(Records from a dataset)
-=-=-

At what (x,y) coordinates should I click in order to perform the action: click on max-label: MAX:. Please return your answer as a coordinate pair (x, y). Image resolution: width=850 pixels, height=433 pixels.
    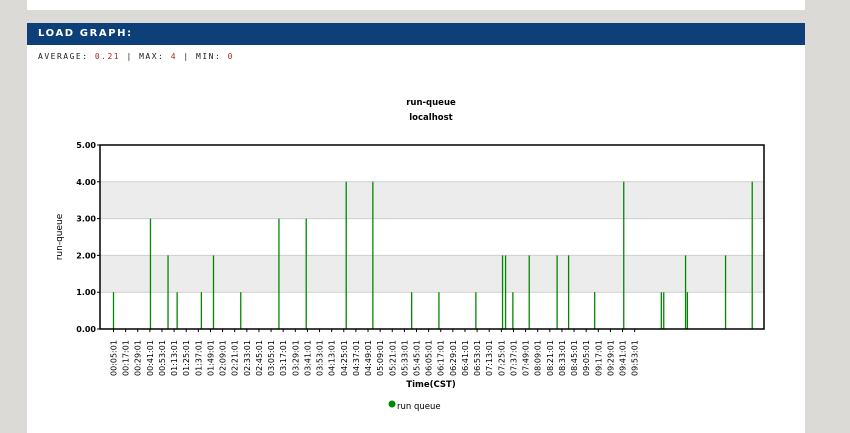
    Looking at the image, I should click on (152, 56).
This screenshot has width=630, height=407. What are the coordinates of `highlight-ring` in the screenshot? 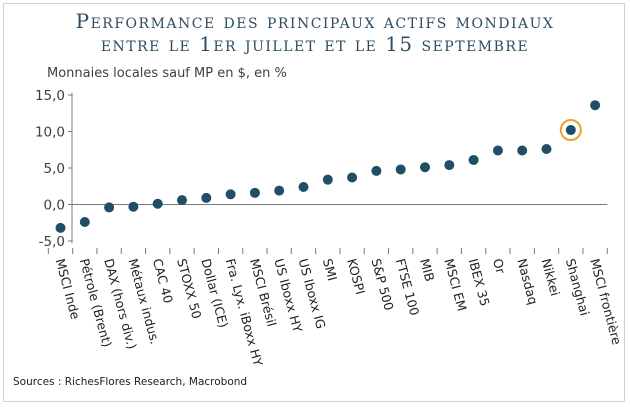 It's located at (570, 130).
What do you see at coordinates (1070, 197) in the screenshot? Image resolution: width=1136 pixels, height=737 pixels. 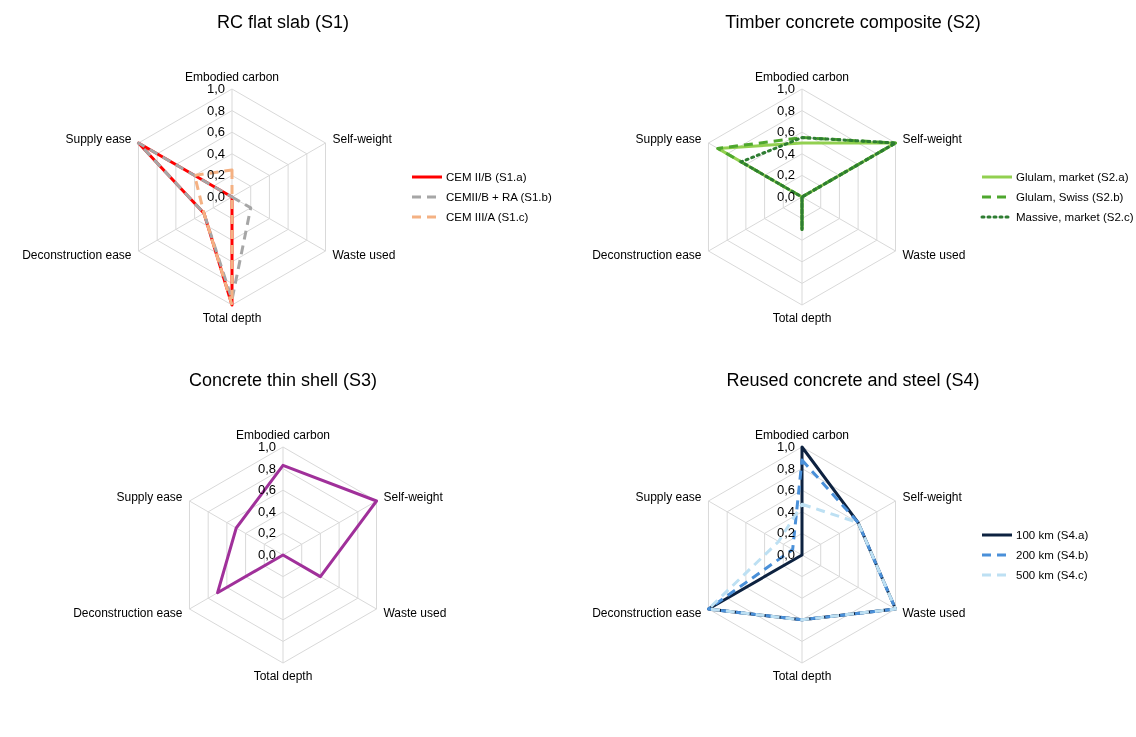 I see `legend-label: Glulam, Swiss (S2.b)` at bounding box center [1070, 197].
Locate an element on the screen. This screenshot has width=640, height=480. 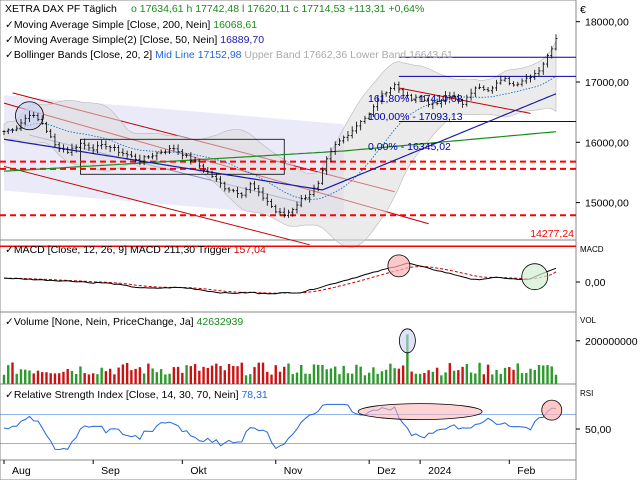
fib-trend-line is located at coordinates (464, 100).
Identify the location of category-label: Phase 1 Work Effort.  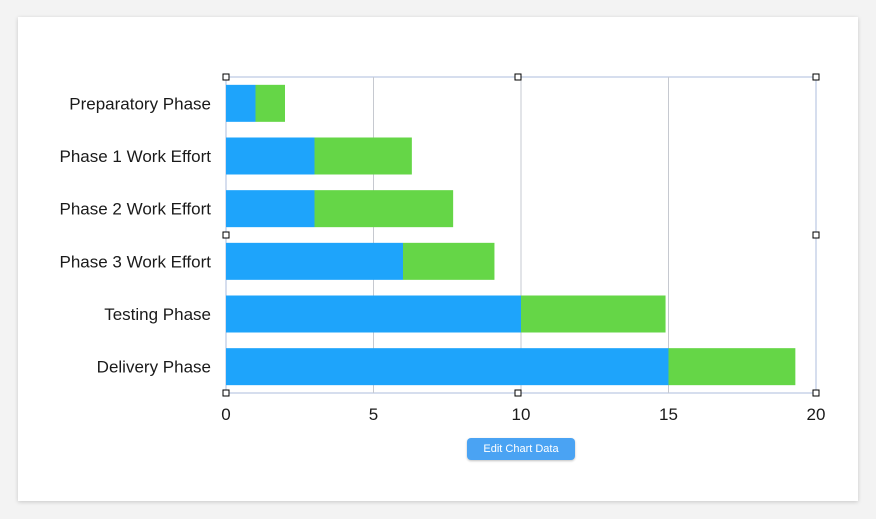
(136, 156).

-=-=-

WHAT YOU ARE ASKED TO DO
Filter the records above and copy each line that contains the string "click".

WRITTEN ANSWER
At what (x,y) coordinates should I click in order to perform the action: click on max-label: MAX:. Please return your answer as a coordinate pair (x, y). Image resolution: width=850 pixels, height=433 pixels.
    Looking at the image, I should click on (152, 56).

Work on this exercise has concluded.